PAGE ▸
╭──

Skip to content

Goroutine Lifecycle — Middle Level

Table of Contents

  1. Introduction
  2. Designing for Explicit Lifecycle
  3. Ownership Trees
  4. Lifecycle and context.Context
  5. Lifecycle and Panics
  6. Lifecycle and runtime.Goexit
  7. Lifecycle and Deferred Cleanup
  8. Joining Children to Parents
  9. Cancellation Patterns
  10. Graceful Shutdown
  11. Observability: pprof goroutine and runtime/trace
  12. Lifecycle Anti-Patterns
  13. Testing Lifecycle
  14. Summary

Introduction

Focus: "I know goroutines have a lifecycle. How do I design programs whose goroutine lifecycles are obvious and bounded?"

At this level we stop describing lifecycle and start controlling it. The bar is: in every package you write, the lifetime of every goroutine should be obvious from a single function and bounded by an observable event. No "it will eventually exit." No "well, when the program shuts down."

We will cover:

  • The mental shift from implicit spawn to explicit ownership.
  • The standard primitives Go gives you to control lifecycle: channels, WaitGroup, context.Context, errgroup.
  • How panics, Goexit, and deferred cleanup interact.
  • The "graceful shutdown" pattern, which is the production-grade lifecycle pattern for daemons.
  • How to observe lifecycle in a running program.

This material assumes you understand the basics from junior.md. It is the bridge to the leak-prevention techniques in 03-preventing-leaks.


Designing for Explicit Lifecycle

Three rules:

Rule 1: Spawn and join in the same function

A function that uses go should also wait for those goroutines to finish before returning. This makes the lifecycle local and inspectable.

// GOOD: lifecycle is local to fetchAll.
func fetchAll(ctx context.Context, urls []string) ([]Result, error) {
    var wg sync.WaitGroup
    results := make([]Result, len(urls))
    for i, u := range urls {
        wg.Add(1)
        go func(i int, u string) {
            defer wg.Done()
            results[i] = fetch(ctx, u)
        }(i, u)
    }
    wg.Wait()
    return results, nil
}
// BAD: lifecycle escapes the function.
func startBackground(urls []string) {
    for _, u := range urls {
        go fetch(u) // no one waits, no cancellation
    }
}

The second form is sometimes acceptable for daemons, but the lifecycle must then be owned by the surrounding type, not lost.

Rule 2: If you must spawn beyond the function, hand the lifecycle to an owner

type Daemon struct {
    cancel context.CancelFunc
    done   chan struct{}
}

func StartDaemon() *Daemon {
    ctx, cancel := context.WithCancel(context.Background())
    d := &Daemon{cancel: cancel, done: make(chan struct{})}
    go func() {
        defer close(d.done)
        d.run(ctx)
    }()
    return d
}

func (d *Daemon) Stop() {
    d.cancel()
    <-d.done
}

The lifecycle is now an explicit object. The caller can stop it and observe it.

Rule 3: Document the exit condition

Every go deserves a one-line comment naming the exit condition. If you cannot write the comment, you cannot ship the code.

╰──

GIVEN INFORMATION ▸
╭──

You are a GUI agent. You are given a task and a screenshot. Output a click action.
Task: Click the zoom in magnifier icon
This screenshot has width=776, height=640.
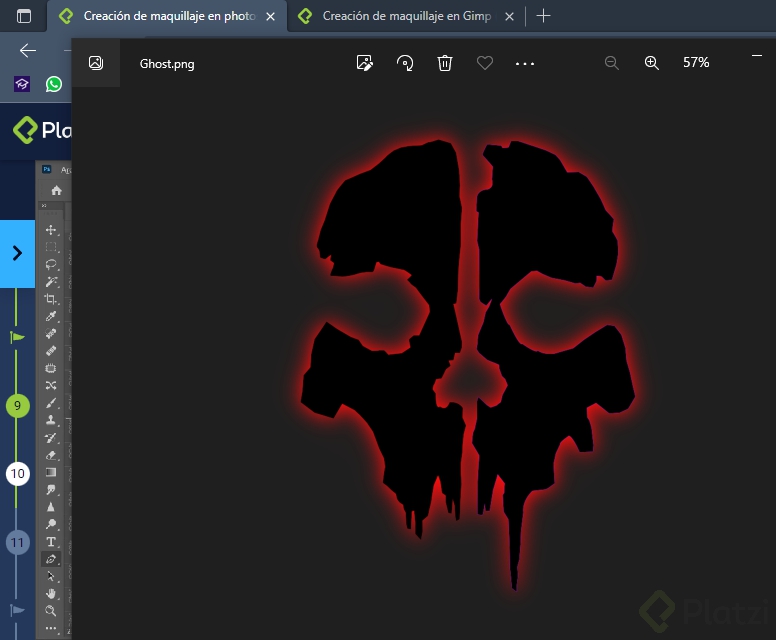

╰──

CHALLENGES ▸
1) On the goroutine lifecycle page, what should the one-line comment on every go statement name?
2) Using the goroutine lifecycle page, decide whether each statement is supported: (a) the form that spawns goroutines without waiting for them is never acceptable; (b) the lifetime of every goroutine should be bounded by an observable event; (c) the material assumes the reader already understands the basics from junior.md. For each one, answer yes or no and quote the deciding words.
3) Write the next part of the goroutine lifecycle page, picking up after its last sentence.

TASK RESPONSES ▸
1) The exit condition.

2)
(a) No: "The second form is sometimes acceptable for daemons, but the lifecycle must then be owned by the surrounding type, not lost."
(b) Yes: "the lifetime of every goroutine should be obvious from a single function and bounded by an observable event."
(c) Yes: "This material assumes you understand the basics from junior.md."

3)
// exits when ctx is canceled or when jobs is closed and drained.
go pool.run(ctx, jobs)

Ownership Trees

Think of every goroutine as having an owner — the goroutine, function, or struct responsible for ending it. Build trees:

main
 ├── http.Server.ListenAndServe (1 listener goroutine)
 │    ├── per-connection goroutine
 │    │    └── per-handler context (cancelled on response complete)
 │    ├── per-connection goroutine
 │    └── ...
 ├── MetricsServer.Run
 │    └── ticker goroutine (exits on ctx cancel)
 └── CacheRefresher.Run
      └── refresh goroutine (exits on ctx cancel)

Cancellation flows from root to leaves: ctx, cancel := context.WithCancel(...); on shutdown, cancel() propagates ctx.Done() to every leaf.

If a leaf goroutine has no path back to a root in the tree, it is an orphan. Orphans are the root cause of leaks. Code review should flag any go ... that does not visibly attach to a parent.


Lifecycle and context.Context

context.Context is Go's lifecycle-coordination primitive. Three things to internalize:

ctx.Done() is the cancellation signal

select {
case <-ctx.Done():
    return ctx.Err()
case v := <-ch:
    handle(v)
}

A goroutine that does not check ctx.Done() cannot be canceled. There is no force-stop.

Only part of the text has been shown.